Mike, if you haven't seen it, you should.

I second, third and fourth Mike's recommendation for this Christmas story. Just read his review, and then watch the video. My wife and I intend to watch it after Christmas Eve services in Charlottesville, Virginia.

All our best for the holiday season,

Stephen

I agree that this is the best and I have seen a number of versions. Scott is the most convincing Scrooge of the bunch, a person not a caricature.

So what are the other four Christmas stories that Dickens wrote? I hadn't heard of them.

Yeah, the George C Scott version is top notch. Personally though, I'm waiting for the "Dr. Who" version debuting on 12/25/10. Maybe they should have done it when David Tennant was the Doctor. The 2009 version of "Hamlet" with Tennant and Patrick Stewart was superb...

Hi Mike:

My favorite has always been the version with Alastair Sim playing Ebenezer Scrooge. Terrific ensemble acting and wonderful cinematography.

Here is a link to a short scene:

http://www.youtube.com/watch?v=1l1_82x2BO4

Merry Christmas!

for the non-american, alastair sim as mr scrooge has never been topped.
http://www.imdb.com/title/tt0044008/combined

bah humbug!

also mr pickwick's christmas from "the pickwick papers" has much charm to recommend it.

"So what are the other four Christmas stories that Dickens wrote? I hadn't heard of them."

James,
From Wikipedia: "Dickens...capitalized on the success of the book by annually publishing other Christmas stories in 1844, 1845, 1846, and 1848. The Chimes, The Cricket on the Hearth, The Battle of Life, and The Haunted Man and the Ghost’s Bargain were all based on the pattern laid down in Carol—a secular conversion tale laced with social injustice. While the public eagerly bought the later books, the critics bludgeoned them. Dickens himself questioned The Battle of Life's worth."

Mike

Well, my favorite was the Mr. Magoo version, but I haven't seen it since I was a kid. I did see the George C. Scott version a few times, and as a both a Scrooge and a Scott fan I loved it. Since you mentioned it, now I'll have to fiddle with iTunes (if I can get it in Japan) and watch it. Humbug.

Another vote for Alistair Sim (in the UK, the film was called Scrooge, not A Christmas Carol). George C. Scott was an excellent Scrooge, but the earlier film's Dickensian atmosphere could be cut with a knife, and hasn't, to me, been surpassed in any film adaptation

Who would be the Dickens of our time? Do we still need a Dickens...I would say yes.

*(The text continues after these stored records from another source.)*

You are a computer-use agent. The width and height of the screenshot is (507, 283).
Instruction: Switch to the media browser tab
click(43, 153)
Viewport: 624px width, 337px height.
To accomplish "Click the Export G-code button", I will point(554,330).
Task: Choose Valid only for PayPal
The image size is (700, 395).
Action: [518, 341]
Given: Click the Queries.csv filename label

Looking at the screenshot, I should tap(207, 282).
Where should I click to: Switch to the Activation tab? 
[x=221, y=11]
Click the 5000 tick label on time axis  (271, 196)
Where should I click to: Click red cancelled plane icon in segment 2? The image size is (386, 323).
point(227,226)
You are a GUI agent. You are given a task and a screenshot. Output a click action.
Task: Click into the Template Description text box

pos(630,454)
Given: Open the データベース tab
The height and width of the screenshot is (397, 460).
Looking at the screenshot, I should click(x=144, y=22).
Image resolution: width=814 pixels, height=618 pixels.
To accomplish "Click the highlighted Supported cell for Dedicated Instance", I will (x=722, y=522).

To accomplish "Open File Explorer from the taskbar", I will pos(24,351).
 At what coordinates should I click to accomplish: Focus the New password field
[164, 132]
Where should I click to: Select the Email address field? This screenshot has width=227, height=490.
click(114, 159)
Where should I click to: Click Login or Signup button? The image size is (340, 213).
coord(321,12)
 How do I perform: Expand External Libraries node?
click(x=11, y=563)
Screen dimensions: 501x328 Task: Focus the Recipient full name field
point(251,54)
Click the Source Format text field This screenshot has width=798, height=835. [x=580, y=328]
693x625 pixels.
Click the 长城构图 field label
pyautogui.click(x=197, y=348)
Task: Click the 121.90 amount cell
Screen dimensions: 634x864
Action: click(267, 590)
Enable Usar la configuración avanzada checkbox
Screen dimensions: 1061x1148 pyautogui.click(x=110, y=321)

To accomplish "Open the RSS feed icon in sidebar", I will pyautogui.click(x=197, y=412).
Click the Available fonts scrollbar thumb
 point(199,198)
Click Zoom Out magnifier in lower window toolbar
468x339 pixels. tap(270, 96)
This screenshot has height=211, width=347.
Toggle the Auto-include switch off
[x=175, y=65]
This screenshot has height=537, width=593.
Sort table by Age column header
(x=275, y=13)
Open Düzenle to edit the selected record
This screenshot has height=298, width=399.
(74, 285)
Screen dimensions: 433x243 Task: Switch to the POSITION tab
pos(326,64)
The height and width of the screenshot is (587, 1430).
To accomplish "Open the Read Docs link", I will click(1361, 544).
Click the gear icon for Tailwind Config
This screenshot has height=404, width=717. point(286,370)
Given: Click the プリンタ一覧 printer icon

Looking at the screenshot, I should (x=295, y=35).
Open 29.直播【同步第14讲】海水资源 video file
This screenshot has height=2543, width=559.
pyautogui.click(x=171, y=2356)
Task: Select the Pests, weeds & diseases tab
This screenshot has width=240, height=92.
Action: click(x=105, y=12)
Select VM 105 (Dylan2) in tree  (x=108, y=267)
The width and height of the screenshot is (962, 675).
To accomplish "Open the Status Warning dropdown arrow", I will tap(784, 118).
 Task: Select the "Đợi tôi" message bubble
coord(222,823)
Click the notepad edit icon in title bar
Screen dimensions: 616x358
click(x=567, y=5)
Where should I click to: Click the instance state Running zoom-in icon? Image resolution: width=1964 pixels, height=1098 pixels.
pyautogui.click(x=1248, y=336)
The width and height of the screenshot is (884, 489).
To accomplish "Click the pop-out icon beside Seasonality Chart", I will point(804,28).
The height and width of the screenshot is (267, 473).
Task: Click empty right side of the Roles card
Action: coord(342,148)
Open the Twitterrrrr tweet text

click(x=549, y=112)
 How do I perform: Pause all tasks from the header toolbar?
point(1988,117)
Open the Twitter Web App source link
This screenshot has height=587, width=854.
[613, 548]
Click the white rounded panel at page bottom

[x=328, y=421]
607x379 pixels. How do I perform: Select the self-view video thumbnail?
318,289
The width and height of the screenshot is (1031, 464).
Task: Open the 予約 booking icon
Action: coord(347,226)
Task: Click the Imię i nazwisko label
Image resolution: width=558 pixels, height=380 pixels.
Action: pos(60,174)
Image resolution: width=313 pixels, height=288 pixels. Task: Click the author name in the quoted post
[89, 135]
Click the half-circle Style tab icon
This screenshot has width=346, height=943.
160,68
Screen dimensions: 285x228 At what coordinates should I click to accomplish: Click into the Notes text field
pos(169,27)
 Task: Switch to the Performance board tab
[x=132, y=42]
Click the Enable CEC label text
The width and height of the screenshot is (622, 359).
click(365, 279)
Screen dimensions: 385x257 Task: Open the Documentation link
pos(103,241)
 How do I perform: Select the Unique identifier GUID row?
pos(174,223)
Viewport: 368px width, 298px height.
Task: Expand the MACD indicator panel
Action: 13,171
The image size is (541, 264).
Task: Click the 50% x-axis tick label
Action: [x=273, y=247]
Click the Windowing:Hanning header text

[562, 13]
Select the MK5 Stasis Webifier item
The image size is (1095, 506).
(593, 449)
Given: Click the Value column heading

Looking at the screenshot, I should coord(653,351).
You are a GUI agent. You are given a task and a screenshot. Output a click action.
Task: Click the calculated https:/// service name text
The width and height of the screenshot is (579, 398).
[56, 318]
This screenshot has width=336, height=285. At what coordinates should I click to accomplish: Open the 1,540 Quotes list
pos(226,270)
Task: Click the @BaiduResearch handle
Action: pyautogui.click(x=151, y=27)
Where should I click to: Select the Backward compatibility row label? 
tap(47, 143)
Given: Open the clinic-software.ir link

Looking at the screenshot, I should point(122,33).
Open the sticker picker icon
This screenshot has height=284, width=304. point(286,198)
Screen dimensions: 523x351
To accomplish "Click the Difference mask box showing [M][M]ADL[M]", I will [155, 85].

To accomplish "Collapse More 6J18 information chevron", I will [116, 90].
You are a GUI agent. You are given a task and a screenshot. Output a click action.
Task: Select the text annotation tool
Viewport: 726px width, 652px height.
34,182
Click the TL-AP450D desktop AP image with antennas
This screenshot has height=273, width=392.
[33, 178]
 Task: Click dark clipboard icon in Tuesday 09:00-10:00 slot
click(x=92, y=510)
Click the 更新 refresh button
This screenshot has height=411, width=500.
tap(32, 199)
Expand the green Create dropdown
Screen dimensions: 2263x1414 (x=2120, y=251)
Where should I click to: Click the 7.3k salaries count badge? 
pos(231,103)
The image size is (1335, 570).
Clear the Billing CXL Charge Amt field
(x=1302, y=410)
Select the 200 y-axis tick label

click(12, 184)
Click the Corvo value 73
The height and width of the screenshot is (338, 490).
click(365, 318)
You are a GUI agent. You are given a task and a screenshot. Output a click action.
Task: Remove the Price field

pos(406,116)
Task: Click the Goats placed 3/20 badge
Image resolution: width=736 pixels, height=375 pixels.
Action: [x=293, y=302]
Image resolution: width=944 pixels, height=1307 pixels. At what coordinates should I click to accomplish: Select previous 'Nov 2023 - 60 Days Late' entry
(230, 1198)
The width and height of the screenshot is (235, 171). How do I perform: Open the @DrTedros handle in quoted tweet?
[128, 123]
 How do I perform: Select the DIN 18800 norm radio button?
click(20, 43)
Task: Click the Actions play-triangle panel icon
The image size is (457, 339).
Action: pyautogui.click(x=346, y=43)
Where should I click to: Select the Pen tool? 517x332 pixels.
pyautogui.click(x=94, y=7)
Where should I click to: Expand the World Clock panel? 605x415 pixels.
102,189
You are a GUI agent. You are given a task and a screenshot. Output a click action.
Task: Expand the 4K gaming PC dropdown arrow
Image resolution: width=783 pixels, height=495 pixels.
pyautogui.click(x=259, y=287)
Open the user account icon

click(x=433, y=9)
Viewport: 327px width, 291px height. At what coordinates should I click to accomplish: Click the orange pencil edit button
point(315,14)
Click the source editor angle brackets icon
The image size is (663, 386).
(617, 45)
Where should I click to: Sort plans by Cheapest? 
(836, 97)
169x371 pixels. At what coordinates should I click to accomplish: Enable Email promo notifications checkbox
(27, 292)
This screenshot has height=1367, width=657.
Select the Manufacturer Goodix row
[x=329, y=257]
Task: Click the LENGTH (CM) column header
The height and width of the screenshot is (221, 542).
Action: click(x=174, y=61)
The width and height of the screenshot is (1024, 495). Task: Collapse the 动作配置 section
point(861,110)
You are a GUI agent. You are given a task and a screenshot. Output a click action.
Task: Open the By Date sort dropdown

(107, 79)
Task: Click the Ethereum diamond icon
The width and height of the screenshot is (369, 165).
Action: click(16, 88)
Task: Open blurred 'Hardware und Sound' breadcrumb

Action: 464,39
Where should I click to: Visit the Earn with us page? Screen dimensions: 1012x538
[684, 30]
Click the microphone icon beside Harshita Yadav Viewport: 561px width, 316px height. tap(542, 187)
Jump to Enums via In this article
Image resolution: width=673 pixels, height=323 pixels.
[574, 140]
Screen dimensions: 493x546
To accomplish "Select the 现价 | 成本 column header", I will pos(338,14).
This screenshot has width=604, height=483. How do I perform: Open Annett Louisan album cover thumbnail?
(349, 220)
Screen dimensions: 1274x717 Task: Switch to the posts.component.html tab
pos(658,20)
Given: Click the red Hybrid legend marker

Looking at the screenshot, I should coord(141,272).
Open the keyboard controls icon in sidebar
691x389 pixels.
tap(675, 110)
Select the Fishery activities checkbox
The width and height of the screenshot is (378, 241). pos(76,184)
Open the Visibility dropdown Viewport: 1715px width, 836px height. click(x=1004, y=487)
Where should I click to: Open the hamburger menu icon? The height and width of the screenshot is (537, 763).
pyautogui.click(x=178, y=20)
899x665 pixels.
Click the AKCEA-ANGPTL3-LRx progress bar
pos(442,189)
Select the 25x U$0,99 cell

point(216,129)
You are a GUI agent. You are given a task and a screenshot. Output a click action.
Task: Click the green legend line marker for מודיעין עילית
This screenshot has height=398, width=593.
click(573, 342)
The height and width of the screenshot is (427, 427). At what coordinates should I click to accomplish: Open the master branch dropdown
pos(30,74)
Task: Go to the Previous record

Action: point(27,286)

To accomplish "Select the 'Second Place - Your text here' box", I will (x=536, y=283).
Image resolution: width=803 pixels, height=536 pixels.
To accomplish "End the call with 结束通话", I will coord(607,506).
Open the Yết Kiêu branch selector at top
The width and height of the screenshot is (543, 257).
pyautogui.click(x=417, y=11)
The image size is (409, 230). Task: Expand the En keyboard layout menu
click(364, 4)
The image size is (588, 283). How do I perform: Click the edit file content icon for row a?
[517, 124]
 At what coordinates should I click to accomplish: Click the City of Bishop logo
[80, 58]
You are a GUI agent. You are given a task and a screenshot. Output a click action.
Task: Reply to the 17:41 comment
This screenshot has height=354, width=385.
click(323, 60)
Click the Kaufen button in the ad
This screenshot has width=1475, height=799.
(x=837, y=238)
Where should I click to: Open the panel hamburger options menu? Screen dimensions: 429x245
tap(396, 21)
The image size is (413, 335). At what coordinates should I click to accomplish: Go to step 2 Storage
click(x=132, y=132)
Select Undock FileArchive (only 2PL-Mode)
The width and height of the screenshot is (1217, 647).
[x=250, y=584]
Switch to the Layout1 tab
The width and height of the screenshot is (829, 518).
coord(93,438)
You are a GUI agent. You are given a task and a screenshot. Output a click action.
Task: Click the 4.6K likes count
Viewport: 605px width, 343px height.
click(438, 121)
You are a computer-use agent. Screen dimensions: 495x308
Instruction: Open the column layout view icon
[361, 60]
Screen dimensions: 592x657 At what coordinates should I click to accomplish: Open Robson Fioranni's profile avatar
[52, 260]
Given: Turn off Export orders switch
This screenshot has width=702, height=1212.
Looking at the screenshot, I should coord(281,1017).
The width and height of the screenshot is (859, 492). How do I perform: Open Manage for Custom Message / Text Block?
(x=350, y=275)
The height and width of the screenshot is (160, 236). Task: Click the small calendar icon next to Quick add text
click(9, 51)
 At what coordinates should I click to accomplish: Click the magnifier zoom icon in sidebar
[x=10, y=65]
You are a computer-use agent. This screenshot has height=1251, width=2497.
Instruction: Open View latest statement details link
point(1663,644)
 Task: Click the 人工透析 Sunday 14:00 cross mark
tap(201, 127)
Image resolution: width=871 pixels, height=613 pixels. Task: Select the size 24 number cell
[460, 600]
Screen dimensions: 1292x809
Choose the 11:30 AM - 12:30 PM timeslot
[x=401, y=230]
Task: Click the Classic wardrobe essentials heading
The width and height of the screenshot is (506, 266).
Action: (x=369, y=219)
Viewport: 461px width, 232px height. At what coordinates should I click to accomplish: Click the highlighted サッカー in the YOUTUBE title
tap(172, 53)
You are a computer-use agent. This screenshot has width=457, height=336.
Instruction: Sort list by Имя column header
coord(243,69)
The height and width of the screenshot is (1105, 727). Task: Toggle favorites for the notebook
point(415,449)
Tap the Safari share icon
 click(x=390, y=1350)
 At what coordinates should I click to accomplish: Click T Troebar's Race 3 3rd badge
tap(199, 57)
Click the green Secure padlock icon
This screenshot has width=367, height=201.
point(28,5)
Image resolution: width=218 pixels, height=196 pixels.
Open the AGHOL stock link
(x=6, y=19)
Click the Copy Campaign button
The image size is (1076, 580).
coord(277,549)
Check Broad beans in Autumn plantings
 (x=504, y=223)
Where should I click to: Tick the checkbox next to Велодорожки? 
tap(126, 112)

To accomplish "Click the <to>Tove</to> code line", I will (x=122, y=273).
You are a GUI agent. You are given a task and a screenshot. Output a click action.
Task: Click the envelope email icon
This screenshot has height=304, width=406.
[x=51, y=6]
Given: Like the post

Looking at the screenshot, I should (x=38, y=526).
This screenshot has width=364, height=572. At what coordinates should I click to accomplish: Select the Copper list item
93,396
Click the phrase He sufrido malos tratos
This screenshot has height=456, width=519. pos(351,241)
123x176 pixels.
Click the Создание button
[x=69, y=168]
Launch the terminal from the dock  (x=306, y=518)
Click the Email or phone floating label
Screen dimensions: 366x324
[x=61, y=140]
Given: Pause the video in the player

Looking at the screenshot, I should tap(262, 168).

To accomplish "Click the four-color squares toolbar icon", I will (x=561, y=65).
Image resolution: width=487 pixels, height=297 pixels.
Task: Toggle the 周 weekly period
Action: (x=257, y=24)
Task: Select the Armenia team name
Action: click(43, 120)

My mother had a volume of Dicken's Christmas stories ( called "Cricket on the Hearth") You have inspired me to take it down and read it this year. I just finished "Christmas Carol" as I do each year.
I am glad so many have mentioned the Alistair Sim version. My favorite, although Scott is just as good.

When I was a kid our family spent a couple of evenings each holiday season reading A Christmas Carol. We all took turns reading aloud from the book. I'm not sure whether people have the time or inclination to do that sort of thing today. No doubt my memory of those times has taken on a rosy glow after fifty years.

Thanks Mike,
I checked Amazon and they have Kindle versions of all 4 but oddly the only one which was not available free was the one Dicken's himself didn't think was as good.

I think the Alistair Sim version of the movie is the one my wife favors. We (she & I) agree that the Patrick Stewart version is the worst. He's generally a good actor but he badly overplayed that role. Surprisingly the Disney version is pretty good although I found Bob Cratchet's sudden transformation from character to narrator at the end to be rather jarring. It did include the "restless spirits" scene.

Even as someone who is not exactly in love with Christmas, I think the George C. Scott version of "A Christmas Carol" is wonderful. I love doing a (no doubt terrible) imitation of Scott's Scrooge every time someone complains about a room being cold:

"These are garments, Mr. Cratchit. Garments were invented by the human race as a protection against the cold. Once purchased, they may be used indefinitely for the purpose for which they are intended. Coal burns. Coal is momentary and coal is costly."

(Unfortunately, Scrooge neglects to mention the impact of fossil fuel burning on global climate change, but I'll give him a pass on it.)

I've been watching the Mr. Magoo version every year since I was a kid... there's a video file of it downloadable online somewhere, and I bought the DVD some years ago. I love it. The music is just wonderful.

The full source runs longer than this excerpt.